This is two weeks before Tomorrow’s Ghosts Festival, courtesy of Absinthe Promotions – 26 – 28 April. Absinthe contacted me with the statement they’ve officially released to clarify any confusion;

We are getting a lot of questions regarding the split in the Spring and Winter dates between ‘Tomorrow’s Ghosts Festival’ (26 to 28th April) and the previous promoter’s so we thought it best to clarify a few points.

When we first announced the festival in July 2018, we released both April and November 2019 dates and kept them as close to the usual dates as possible. After announcing this, the previous promoter announced different dates to mid-April and this has caused some confusion. We have coordinated with other promoters over this weekend to make sure our dates stay the same to make it a more inclusive festival to go to.

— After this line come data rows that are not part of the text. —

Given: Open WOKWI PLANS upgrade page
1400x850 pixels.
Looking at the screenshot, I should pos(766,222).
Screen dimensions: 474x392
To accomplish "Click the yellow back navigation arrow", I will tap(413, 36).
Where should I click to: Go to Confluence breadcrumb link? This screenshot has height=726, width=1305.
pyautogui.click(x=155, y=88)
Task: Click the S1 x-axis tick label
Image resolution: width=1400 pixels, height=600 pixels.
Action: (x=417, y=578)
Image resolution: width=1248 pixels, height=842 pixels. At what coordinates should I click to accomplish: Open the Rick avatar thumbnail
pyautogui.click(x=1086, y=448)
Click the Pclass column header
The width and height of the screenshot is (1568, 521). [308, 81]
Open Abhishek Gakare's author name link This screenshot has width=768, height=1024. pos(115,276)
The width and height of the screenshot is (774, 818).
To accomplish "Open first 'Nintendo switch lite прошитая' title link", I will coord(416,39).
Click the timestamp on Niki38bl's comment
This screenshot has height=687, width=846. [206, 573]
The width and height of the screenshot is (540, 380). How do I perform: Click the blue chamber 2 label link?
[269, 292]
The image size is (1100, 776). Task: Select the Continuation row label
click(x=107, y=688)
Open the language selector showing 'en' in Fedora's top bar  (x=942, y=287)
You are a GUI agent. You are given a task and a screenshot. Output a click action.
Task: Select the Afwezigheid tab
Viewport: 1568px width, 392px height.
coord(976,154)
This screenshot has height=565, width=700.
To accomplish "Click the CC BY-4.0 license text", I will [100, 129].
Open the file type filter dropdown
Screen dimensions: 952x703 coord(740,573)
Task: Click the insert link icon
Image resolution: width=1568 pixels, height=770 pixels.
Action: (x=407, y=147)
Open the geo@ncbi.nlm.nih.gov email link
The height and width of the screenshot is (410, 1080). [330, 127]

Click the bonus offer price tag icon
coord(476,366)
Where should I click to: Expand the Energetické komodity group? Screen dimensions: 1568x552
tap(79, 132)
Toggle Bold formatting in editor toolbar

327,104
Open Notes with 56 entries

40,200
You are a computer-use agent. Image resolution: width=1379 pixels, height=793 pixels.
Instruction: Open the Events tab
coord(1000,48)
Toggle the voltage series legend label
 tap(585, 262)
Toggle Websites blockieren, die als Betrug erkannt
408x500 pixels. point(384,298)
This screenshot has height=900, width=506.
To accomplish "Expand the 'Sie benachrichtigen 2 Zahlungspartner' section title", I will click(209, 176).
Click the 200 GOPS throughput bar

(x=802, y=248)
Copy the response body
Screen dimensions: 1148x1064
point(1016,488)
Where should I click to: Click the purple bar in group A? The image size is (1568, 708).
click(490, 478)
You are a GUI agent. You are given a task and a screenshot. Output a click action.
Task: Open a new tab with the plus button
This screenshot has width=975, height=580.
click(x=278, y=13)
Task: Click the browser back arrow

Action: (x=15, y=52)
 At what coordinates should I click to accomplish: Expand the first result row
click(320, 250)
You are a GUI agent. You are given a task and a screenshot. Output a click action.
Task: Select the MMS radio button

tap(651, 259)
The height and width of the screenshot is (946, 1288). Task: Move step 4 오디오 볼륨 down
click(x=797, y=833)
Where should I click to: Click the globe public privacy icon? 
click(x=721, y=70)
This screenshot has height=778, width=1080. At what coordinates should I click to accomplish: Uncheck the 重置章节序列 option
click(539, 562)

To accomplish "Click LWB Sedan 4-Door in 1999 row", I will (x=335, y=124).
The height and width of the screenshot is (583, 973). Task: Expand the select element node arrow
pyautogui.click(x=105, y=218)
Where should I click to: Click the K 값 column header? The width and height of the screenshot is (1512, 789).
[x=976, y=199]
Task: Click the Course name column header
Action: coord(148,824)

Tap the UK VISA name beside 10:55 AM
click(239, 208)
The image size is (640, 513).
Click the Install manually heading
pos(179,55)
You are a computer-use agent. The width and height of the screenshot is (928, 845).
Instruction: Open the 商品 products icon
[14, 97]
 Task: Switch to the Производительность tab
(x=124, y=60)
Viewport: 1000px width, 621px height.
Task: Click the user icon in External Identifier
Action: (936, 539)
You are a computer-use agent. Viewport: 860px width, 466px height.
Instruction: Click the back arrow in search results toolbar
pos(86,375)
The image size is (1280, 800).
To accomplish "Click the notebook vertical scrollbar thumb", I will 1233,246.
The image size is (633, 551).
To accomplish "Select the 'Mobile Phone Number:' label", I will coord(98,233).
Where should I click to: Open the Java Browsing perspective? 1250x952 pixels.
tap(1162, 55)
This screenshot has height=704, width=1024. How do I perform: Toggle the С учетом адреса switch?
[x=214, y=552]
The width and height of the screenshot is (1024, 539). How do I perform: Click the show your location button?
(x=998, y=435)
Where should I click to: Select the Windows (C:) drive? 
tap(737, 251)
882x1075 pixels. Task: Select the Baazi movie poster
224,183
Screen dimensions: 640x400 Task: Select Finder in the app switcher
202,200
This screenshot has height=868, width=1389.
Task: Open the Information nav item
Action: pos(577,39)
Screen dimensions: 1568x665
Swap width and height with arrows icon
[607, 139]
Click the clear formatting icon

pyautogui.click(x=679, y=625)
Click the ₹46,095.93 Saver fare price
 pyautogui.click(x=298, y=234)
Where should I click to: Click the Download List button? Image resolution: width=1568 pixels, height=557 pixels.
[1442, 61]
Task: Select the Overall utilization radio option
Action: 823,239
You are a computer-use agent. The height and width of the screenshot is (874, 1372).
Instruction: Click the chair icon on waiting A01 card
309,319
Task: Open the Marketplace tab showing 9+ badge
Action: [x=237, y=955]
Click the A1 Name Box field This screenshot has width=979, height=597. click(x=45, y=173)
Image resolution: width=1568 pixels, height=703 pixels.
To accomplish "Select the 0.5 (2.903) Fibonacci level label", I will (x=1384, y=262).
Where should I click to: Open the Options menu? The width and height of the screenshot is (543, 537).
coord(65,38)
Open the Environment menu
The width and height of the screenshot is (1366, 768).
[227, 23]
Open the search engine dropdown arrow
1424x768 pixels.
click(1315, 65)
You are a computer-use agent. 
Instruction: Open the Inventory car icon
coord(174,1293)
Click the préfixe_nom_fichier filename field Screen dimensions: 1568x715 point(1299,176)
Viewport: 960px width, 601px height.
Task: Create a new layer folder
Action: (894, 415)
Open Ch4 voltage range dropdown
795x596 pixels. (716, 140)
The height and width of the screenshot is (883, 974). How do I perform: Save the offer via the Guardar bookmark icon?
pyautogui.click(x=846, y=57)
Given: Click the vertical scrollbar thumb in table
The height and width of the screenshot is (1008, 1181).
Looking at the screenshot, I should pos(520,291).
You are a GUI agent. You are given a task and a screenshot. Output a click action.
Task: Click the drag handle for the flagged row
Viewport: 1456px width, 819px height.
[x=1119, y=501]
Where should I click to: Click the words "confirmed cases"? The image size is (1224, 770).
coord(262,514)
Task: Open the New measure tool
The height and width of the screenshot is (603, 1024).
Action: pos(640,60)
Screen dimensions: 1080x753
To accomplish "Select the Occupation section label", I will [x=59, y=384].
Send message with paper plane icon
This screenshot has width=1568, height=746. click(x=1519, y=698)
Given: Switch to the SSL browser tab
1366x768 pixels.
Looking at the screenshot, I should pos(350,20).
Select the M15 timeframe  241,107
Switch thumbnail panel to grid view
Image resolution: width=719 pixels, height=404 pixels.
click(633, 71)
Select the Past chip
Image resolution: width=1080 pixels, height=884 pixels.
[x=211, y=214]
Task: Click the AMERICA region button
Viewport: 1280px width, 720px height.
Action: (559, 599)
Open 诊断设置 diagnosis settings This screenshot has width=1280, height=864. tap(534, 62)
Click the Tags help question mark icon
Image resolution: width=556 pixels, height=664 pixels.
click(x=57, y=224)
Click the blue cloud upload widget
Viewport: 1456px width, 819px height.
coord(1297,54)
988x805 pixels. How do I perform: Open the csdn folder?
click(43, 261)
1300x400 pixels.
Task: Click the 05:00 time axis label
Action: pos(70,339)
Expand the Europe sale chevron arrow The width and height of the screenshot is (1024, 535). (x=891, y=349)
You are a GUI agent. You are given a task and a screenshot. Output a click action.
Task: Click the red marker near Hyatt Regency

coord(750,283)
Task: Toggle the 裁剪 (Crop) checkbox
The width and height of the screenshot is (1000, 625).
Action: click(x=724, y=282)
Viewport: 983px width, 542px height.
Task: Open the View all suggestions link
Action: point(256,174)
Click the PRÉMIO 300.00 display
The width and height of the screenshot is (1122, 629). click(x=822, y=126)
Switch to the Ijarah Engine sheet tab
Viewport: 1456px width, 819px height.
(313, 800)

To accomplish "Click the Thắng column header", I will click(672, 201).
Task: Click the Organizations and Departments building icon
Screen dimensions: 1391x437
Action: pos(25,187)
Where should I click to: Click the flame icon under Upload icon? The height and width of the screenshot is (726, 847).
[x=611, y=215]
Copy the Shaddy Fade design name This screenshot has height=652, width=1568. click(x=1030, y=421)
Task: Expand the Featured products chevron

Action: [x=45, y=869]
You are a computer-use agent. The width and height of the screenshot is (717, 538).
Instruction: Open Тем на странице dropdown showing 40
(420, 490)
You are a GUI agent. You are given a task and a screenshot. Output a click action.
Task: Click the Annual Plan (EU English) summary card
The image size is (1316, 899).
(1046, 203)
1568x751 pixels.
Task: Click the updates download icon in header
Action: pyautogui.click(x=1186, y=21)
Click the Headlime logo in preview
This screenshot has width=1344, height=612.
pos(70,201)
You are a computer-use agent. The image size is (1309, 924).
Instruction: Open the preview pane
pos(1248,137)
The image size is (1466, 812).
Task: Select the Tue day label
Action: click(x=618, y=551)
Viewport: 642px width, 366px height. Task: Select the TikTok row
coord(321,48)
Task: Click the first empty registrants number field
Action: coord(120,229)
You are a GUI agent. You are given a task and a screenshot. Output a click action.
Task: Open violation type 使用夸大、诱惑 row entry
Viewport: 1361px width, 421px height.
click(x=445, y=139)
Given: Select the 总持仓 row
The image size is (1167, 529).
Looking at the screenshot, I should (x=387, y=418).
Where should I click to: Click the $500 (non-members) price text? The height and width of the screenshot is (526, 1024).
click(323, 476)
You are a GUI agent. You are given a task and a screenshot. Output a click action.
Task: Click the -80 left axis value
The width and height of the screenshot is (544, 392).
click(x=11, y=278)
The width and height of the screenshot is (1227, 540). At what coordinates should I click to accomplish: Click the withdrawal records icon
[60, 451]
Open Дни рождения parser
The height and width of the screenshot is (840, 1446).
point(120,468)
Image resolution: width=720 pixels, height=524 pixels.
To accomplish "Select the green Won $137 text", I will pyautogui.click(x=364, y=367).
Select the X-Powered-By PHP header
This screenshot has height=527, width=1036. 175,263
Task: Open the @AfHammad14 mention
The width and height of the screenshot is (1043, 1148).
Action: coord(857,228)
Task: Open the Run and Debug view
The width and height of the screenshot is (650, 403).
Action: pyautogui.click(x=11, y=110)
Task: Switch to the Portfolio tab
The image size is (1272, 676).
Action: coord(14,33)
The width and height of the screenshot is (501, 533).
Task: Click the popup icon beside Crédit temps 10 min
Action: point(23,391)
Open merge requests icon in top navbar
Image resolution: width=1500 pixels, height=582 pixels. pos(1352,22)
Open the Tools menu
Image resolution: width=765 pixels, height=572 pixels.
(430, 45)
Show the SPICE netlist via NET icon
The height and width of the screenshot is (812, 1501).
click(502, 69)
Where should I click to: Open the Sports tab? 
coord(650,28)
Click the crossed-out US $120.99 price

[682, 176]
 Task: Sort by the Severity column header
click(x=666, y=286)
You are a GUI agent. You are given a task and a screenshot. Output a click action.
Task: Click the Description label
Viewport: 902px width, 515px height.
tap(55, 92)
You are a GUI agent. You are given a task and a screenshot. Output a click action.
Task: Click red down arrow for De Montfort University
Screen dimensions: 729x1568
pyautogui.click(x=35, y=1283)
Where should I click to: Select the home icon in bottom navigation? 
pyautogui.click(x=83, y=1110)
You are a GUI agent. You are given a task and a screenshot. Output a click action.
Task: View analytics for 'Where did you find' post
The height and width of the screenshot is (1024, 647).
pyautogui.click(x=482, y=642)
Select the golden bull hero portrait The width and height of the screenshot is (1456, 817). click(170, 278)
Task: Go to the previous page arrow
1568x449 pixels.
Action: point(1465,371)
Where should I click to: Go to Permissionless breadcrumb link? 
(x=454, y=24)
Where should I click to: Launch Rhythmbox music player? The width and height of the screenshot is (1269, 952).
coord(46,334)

We have also strived to announce our line-ups as early as possible to assist in planning and will be announcing the full November line-up on 1st March. For further details please visit www.tomorrowsghostsfestival.co.uk

At the same time, allies of WGW have protested that the older festival has long established the dates, and it is Tomorrow’s Ghosts who have ‘split the crowd’ with the new times – another flare up in the ongoing grudge match it seems! Certainly, I shared the 2019 dates from Tomorrow’s Ghosts as early as July 2018, but the issue remains of who exactly fired the starting pistol first!

I note that many of the smaller promoters have elected to follow Tomorrow’s Ghosts Festival, with events run by Goth Town, Sexy Sunday, Marquis Masquerade and others all tied in with the last weekend of April. Meanwhile, WGW continues to offer the ever-popular Bizarre Bazaar and Fringe events, but no word as to whether they’ll have a live music line-up or venue as yet. Should anyone be headed to WGW and wish to file a review, please let The Blogging Goth know!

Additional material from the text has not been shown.